> _TASK TO CARRY OUT_: What is printed must match, line for line, the records from their first line through the line containing "This screenshot has height=768, width=1024.", with pictures left out.

> _SOURCE MATERIAL_:
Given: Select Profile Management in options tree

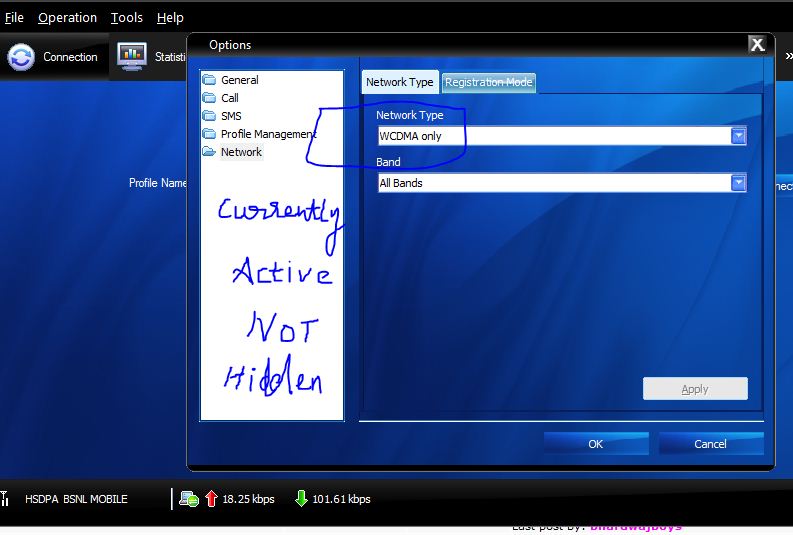Looking at the screenshot, I should click(268, 134).
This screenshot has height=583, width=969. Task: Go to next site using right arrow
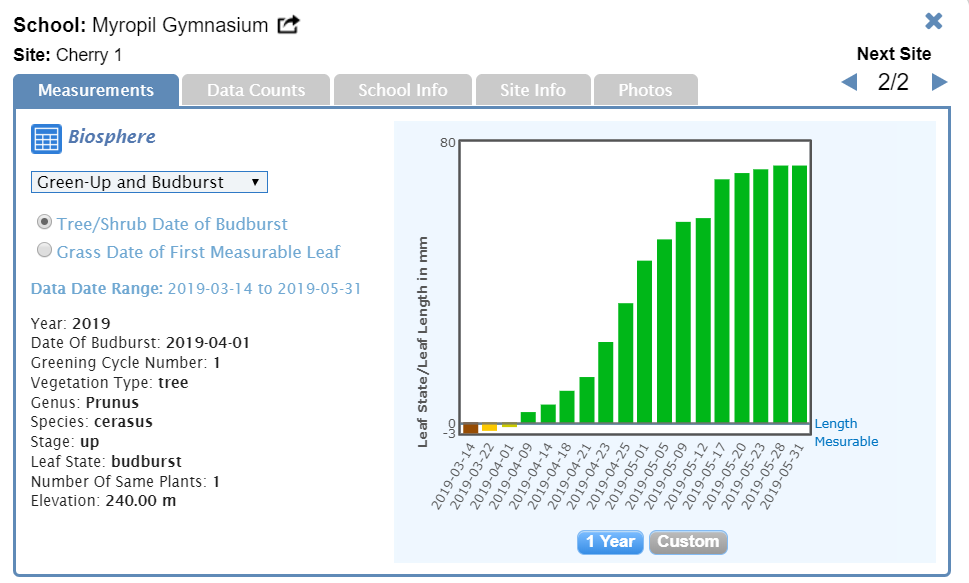pos(939,82)
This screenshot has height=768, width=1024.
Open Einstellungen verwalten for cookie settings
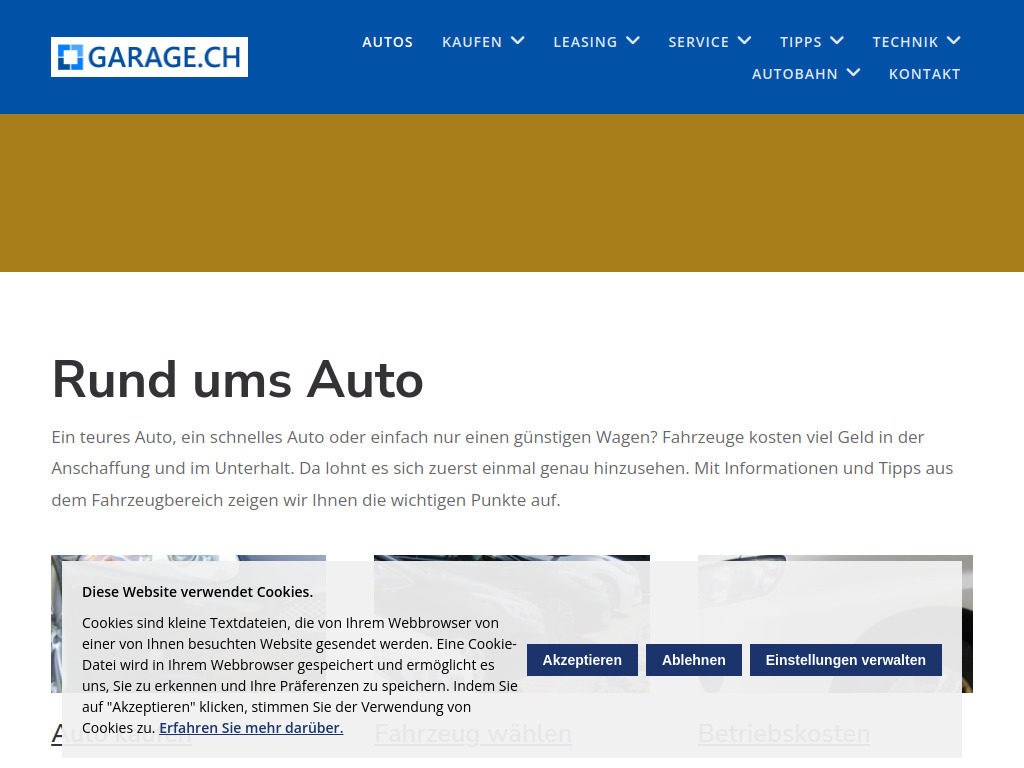pyautogui.click(x=845, y=660)
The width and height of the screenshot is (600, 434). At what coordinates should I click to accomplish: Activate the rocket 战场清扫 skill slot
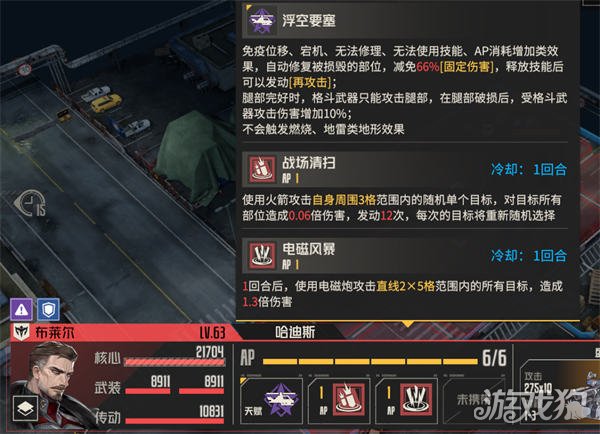pyautogui.click(x=339, y=401)
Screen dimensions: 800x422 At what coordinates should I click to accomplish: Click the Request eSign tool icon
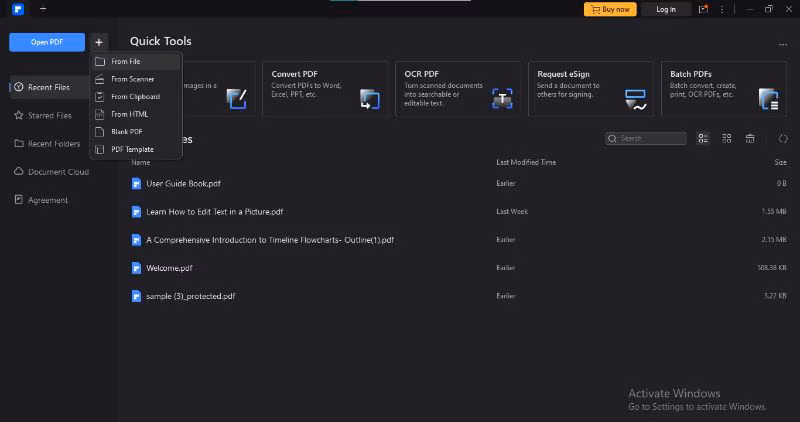click(x=635, y=99)
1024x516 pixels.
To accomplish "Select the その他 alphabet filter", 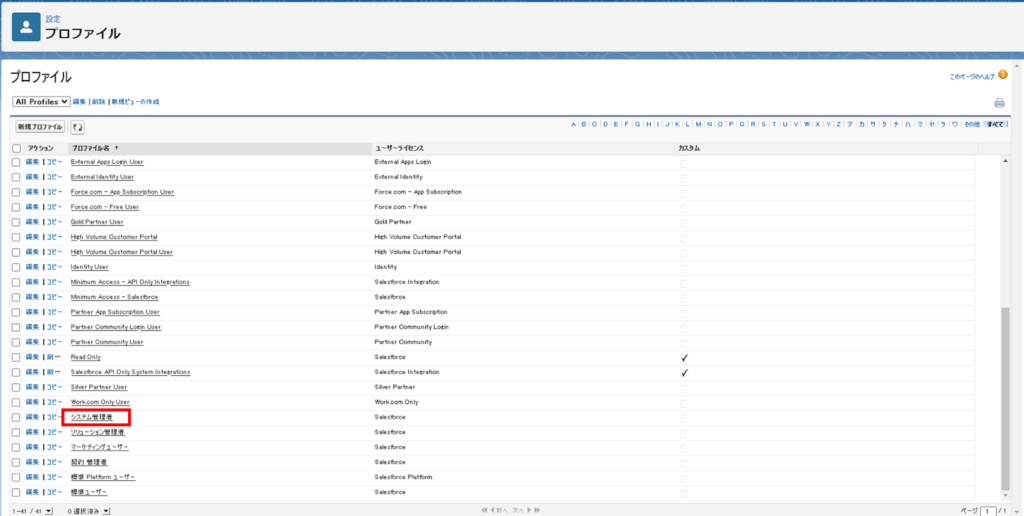I will 971,125.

> _RESPONSE TO THE TASK_:
Given: Select Profile Management in options tree

Looking at the screenshot, I should click(268, 134).
This screenshot has height=583, width=969. Task: Go to next site using right arrow
pos(939,82)
This screenshot has height=768, width=1024.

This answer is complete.